In the data below, find the line that contains "The image size is (726, 495)." and the line that contains "is (823, 1002).". Copy both, plus every line between them, exactly.

Source data: Begin

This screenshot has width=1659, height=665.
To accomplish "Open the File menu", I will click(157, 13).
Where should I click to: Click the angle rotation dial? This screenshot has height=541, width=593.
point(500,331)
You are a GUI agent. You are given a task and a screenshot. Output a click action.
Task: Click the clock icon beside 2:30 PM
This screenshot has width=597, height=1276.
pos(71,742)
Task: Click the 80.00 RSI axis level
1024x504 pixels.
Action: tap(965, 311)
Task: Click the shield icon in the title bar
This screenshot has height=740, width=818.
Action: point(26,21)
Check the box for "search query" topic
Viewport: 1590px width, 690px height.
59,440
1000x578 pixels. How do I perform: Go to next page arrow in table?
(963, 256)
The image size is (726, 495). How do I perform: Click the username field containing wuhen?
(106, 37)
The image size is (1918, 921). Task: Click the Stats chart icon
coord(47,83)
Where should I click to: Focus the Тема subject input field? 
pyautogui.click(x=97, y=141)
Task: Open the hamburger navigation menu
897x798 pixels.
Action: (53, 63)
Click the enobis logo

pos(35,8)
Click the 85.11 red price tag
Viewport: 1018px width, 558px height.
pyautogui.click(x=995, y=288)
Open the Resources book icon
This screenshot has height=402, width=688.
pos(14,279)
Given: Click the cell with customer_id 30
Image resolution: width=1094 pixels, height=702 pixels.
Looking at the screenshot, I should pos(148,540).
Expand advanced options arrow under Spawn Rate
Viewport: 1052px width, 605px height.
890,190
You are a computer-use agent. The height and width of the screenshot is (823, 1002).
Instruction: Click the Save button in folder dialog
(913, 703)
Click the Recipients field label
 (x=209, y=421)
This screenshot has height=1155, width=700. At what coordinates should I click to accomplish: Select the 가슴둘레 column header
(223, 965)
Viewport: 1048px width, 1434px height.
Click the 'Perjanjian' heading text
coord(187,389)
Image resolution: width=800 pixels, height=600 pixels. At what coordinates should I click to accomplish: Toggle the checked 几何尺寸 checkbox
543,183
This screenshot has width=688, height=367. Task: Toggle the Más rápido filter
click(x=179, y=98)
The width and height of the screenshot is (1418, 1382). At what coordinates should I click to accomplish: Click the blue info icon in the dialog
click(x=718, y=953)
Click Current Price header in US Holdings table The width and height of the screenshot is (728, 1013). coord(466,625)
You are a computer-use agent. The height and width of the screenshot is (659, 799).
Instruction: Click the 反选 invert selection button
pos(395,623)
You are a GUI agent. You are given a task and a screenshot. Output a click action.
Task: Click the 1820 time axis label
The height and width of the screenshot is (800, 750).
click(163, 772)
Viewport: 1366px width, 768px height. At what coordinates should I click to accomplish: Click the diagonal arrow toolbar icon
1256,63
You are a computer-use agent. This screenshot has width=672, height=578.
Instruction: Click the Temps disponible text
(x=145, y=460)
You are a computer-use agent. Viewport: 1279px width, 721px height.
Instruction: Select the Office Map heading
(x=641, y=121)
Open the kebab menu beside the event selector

Source data: End

> **Solution**:
The image size is (726, 495). How do I perform: Click the username field containing wuhen?
(106, 37)
The image size is (1918, 921). Task: Click the Stats chart icon
coord(47,83)
Where should I click to: Focus the Тема subject input field? 
pyautogui.click(x=97, y=141)
Task: Open the hamburger navigation menu
897x798 pixels.
Action: (53, 63)
Click the enobis logo

pos(35,8)
Click the 85.11 red price tag
Viewport: 1018px width, 558px height.
pyautogui.click(x=995, y=288)
Open the Resources book icon
This screenshot has height=402, width=688.
pos(14,279)
Given: Click the cell with customer_id 30
Image resolution: width=1094 pixels, height=702 pixels.
Looking at the screenshot, I should pos(148,540).
Expand advanced options arrow under Spawn Rate
Viewport: 1052px width, 605px height.
890,190
You are a computer-use agent. The height and width of the screenshot is (823, 1002).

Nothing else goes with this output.